Un sujet réalisé avec Carine Jeanton, conseillère musicale.
La musique peut être un formidable outil pour entraîner l’oreille en affinant l’acuité auditive. C’est alors que le sens de l’ouïe se décuple grâce à la finesse de la perception sonore et les associations émotionnelles rendues possibles. Les potentiels deviennent autres. Aujourd’hui deux courants s’affrontent : les afficionados de la musique compressée et ceux de la musique non compressée. Mais à la source, les uns comme les autres recherchent les sensations. Comment l’oreille réagit-elle face à ces types de qualité sonore ? Comment nos potentiels sont-ils développés ?
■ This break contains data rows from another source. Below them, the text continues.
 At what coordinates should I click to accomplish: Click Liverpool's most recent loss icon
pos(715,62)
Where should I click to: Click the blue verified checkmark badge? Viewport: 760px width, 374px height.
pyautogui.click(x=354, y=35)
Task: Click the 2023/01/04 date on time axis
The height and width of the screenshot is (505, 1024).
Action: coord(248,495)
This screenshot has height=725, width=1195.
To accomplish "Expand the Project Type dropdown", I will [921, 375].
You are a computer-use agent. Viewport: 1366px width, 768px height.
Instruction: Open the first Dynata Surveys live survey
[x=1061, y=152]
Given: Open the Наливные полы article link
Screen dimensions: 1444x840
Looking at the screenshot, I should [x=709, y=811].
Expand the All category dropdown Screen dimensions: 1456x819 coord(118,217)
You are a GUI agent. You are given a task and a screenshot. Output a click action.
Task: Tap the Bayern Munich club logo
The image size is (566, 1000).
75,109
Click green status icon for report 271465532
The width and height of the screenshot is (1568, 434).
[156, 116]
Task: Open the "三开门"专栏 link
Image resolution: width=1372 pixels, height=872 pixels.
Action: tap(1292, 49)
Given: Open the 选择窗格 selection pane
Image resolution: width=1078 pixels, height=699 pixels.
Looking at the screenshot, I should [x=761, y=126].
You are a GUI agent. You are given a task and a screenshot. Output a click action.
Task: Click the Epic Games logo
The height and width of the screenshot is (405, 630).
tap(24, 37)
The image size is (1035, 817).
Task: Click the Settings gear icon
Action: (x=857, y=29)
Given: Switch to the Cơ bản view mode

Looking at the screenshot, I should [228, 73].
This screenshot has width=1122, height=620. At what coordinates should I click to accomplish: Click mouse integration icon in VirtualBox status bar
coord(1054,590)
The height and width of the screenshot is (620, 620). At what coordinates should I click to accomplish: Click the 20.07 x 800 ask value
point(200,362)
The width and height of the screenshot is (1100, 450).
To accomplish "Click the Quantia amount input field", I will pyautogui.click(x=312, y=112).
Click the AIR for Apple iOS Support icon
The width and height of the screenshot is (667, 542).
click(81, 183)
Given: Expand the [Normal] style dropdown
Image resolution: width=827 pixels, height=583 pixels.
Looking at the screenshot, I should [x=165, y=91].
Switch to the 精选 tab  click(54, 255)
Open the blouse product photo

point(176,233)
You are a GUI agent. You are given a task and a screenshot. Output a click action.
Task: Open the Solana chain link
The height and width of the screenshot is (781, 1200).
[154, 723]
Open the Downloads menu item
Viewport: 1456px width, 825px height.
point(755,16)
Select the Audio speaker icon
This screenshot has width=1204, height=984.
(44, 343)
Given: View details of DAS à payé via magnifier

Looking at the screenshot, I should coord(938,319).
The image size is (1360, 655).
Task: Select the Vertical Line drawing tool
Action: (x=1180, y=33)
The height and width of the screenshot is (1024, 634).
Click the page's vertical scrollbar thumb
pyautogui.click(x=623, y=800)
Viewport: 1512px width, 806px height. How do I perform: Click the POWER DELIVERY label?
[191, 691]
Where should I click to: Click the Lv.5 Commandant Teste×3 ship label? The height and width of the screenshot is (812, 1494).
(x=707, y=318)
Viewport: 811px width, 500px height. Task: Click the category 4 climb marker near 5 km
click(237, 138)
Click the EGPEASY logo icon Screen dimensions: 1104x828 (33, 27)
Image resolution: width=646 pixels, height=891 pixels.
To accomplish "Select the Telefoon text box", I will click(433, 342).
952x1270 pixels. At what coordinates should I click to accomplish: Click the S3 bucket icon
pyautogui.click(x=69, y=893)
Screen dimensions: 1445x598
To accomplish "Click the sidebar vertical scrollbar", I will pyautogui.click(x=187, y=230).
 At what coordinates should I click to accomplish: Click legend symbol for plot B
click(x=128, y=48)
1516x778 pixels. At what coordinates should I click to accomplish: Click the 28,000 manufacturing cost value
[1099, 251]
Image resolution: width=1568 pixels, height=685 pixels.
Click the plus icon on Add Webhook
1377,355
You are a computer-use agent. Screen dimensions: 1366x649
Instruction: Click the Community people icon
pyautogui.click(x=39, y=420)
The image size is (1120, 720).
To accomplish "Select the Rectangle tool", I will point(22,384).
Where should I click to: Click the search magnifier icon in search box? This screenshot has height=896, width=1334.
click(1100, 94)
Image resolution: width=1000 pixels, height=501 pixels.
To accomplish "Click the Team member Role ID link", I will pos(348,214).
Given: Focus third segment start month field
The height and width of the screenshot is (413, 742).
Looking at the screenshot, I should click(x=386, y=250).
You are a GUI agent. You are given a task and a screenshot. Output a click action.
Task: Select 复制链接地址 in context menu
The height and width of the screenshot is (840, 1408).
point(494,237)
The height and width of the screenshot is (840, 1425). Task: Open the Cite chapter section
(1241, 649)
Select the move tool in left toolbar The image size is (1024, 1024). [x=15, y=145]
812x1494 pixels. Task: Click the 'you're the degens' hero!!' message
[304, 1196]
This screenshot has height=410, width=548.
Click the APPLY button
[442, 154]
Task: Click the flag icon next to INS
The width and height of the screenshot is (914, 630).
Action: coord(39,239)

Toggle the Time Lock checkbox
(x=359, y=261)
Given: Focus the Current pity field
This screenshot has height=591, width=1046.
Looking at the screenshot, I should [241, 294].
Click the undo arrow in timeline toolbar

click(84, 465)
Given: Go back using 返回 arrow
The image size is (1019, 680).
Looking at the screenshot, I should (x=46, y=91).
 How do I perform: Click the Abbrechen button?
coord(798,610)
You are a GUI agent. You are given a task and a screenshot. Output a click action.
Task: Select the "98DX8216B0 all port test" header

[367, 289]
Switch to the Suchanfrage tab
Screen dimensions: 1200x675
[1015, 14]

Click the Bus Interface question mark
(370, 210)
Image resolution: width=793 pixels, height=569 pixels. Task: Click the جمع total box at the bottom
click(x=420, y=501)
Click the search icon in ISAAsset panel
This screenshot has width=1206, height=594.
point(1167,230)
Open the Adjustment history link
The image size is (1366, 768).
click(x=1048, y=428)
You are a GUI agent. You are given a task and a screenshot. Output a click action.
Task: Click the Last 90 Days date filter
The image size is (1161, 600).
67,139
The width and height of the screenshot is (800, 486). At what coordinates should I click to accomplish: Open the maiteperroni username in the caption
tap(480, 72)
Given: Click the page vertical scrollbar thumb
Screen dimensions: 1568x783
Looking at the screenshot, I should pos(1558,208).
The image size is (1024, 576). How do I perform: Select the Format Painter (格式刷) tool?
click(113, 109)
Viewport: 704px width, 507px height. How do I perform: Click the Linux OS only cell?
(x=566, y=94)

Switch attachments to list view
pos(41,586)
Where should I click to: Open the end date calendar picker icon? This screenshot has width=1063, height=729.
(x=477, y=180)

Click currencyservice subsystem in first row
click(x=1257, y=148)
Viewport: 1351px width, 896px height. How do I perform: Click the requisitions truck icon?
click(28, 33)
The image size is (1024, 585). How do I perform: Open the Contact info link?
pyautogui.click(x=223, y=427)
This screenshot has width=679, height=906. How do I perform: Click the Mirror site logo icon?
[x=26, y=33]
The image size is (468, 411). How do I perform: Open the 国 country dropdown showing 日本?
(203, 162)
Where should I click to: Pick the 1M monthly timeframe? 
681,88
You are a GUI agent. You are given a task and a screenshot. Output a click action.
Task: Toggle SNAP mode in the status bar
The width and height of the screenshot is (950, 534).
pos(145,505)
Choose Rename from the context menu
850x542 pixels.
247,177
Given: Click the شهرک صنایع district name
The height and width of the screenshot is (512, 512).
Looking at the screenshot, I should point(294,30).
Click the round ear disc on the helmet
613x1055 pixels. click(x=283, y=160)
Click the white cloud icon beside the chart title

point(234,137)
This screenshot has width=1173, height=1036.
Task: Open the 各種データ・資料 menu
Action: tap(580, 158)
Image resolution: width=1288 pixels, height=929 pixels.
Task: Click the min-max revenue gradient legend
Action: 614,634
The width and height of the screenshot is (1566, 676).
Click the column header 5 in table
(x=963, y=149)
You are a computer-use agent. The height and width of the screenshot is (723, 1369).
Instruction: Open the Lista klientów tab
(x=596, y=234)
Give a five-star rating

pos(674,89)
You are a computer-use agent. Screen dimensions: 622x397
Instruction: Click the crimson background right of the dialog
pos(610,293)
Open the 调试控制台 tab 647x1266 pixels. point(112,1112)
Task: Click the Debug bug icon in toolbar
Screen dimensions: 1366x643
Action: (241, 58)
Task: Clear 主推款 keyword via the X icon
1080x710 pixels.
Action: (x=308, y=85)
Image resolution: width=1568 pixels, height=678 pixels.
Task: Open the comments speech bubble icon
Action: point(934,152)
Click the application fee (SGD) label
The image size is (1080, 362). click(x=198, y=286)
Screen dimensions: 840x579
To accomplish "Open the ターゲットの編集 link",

La musique compressée fait majoritairement partie du panel sonore proposé actuellement. Qu’elle soit écoutée à la télévision, à la radio, sur le smartphone, la source sonore est à la fois travaillée en compression dynamique et en compression de données.
La compression de donnée permet d’alléger le poids des fichiers. L’objectif recherché est d’accélérer la vitesse de téléchargement. Le principe est simple : plus le poids est léger et plus le flux de téléchargement est rapide. Il est alors choisi de garder les basses fréquences en mono , car souvent centrales et de garder enlever la stéréo sur les autres fréquences. Au final, le processus réduit la richesse des harmoniques et du timbre. Les variations musicales et la stéréo sont aplaties, linéarisées.
A la compression de données s’ajoute la compression dynamique dans le but de créer une sensation émotionnelle. Celle-ci n’est plus activée par une génération d’émotions stimulées par la modulation des fréquences, par les harmoniques, mais par la puissance sonore. La compression dynamique vise à réduire les écarts entre les sons les forts et les sons les plus faibles pour réduire les nuances. Les micro-silences disparaissent. Par l’intensité générée, on passe au-dessus du bruit et on touche les auditeurs. L’avantage est alors de tout entendre. Grâce à l’effet «Loudness», on obtient un son qui paraît subjectivement plus fort lors d'une écoute à bas volume pour finalement moins de puissance émotionnelle et musicale. Son principe consiste à compenser le fait que l'oreille humaine est moins sensible dans les graves et les aigus à faible niveau sonore.
Et l’oreille dans tout cela ?
Ainsi, l’oreille est habituée à être stimulée sur les mêmes bandes de fréquence. Elle n’est pas mise en travail, au sens de l’entraînement pour développer la finesse de l’acuité auditive. Elle est stimulée par le travail d’intensité sonore amenant les publics à consommer du son « qui tape » avec des basses de plus en plus présentes. La pression acoustique génère une sollicitation puissante et rapide. En réduisant les micro-silences, l’oreille n’a pas d’espace de respiration, développe moins d’acuité fréquentielle et est soumise au stress continu. De même, le cerveau qui décode en permanence devient alors une machine et l’intensité des informations transmises empêche tout temps d’analyse par l’individu. Il peut donc apparaître un effet hypnotique, addictif, une surcharge mentale.
Tout ce qui est en streaming est compressé. Les musiques gaming sont intégrées en MP3 encodé ou du powerwawe en courant de 8 bits. Certaines plateformes de téléchargement maintiennent des sources HD. Il serait intéressant que l’enseignement de la musique au sein des collèges retrouve ses vertus d’éducation musicale. D’ailleurs, il est impressionnant de vérifier la différence de qualité des audiogrammes des individus à « l’oreille éduquée » comme il est aussi intéressant de vérifier que « l’oreille éduquée » permet de potentialiser la stimulation réalisée par les aides auditives lorsque l’équipement est nécessaire. Un choix individuel reste à opérer : souhaitons-nous être engourdis par la musique ou vivre le plaisir de la musique ? L’acuité auditive fait partie des potentiels à développer. Elle participe aussi à conserver sa liberté de penser et d’opérer des choix.